■ Aim of the task
From the line containing "Image resolution: width=1105" down to the final line of the entries below, return each line exactly and drop the pictures.
== Record extracts ==
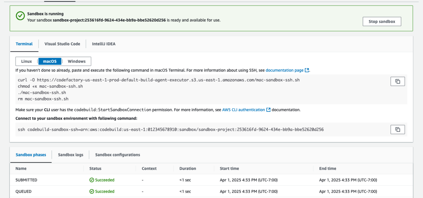
Task: Open the Sandbox logs tab
Action: tap(70, 155)
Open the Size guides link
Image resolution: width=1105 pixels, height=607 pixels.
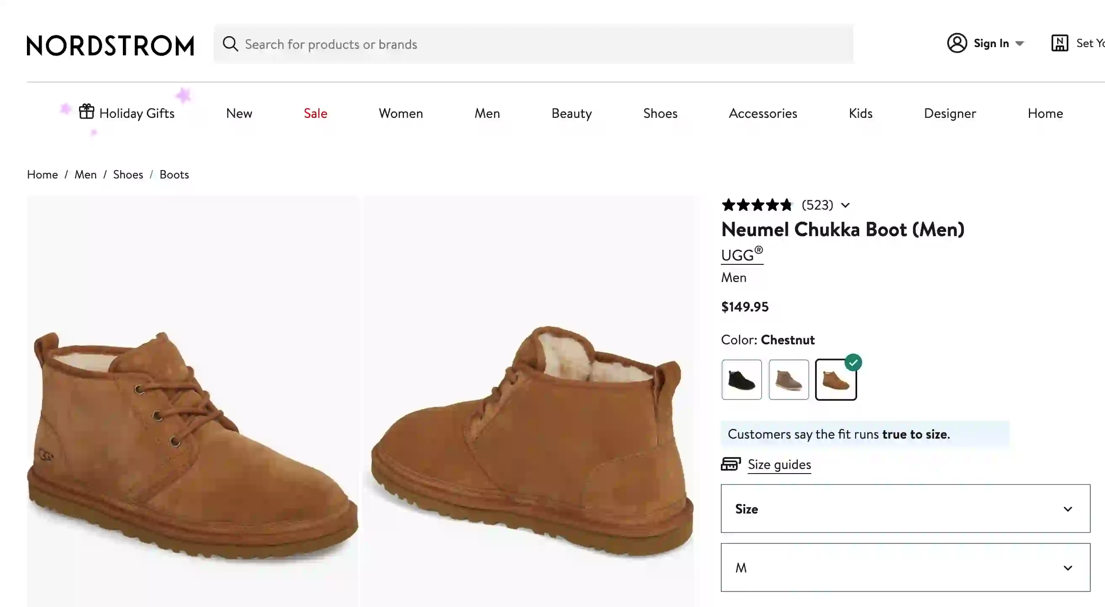coord(779,465)
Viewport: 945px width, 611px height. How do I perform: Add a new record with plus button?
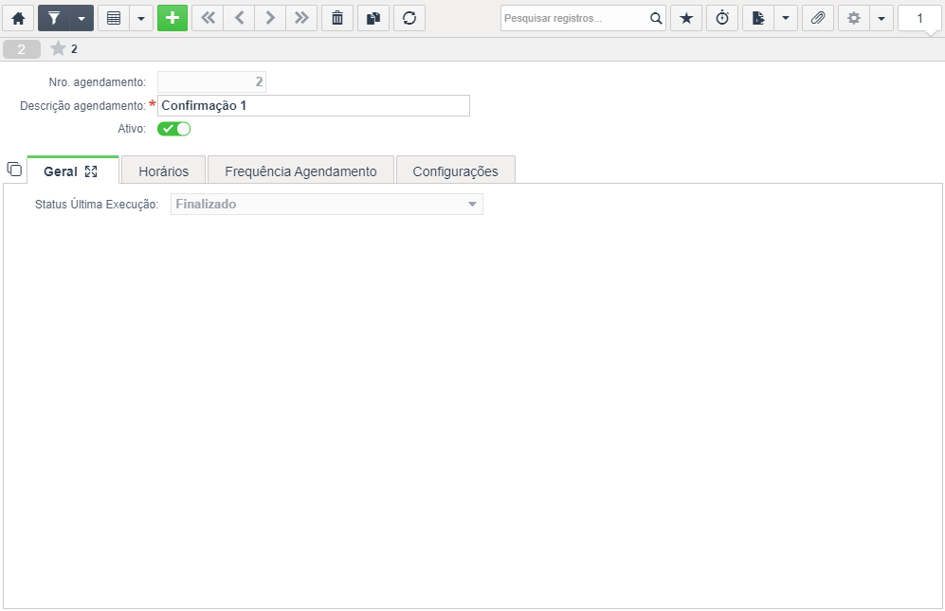[x=173, y=18]
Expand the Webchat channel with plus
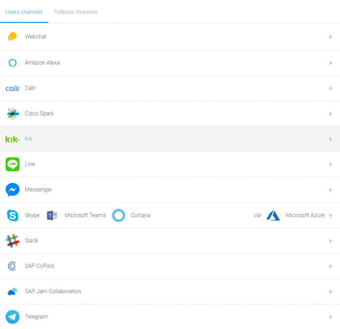The image size is (340, 329). 330,37
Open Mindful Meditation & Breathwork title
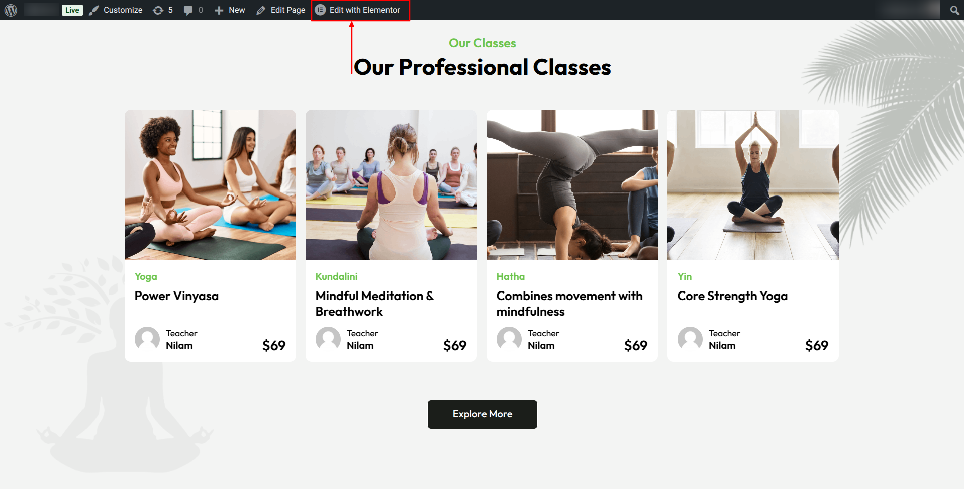The width and height of the screenshot is (964, 489). click(x=375, y=304)
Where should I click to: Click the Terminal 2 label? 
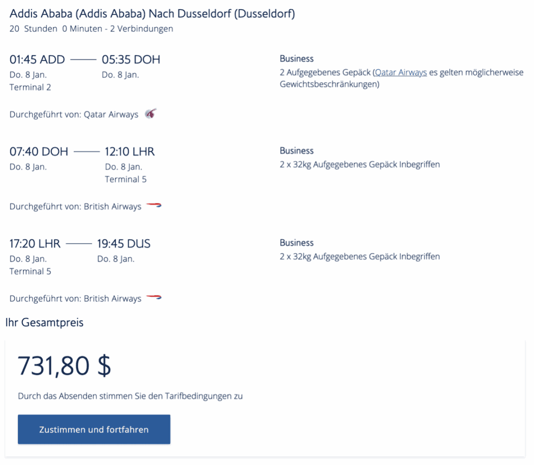click(30, 87)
===
■ Problem solution
Image resolution: width=1105 pixels, height=607 pixels.
coord(779,465)
Viewport: 945px width, 611px height. How do I perform: Add a new record with plus button?
[x=173, y=18]
Expand the Webchat channel with plus
The image size is (340, 329). 330,37
Open Mindful Meditation & Breathwork title
The width and height of the screenshot is (964, 489). click(x=375, y=304)
Where should I click to: Click the Terminal 2 label? 
click(30, 87)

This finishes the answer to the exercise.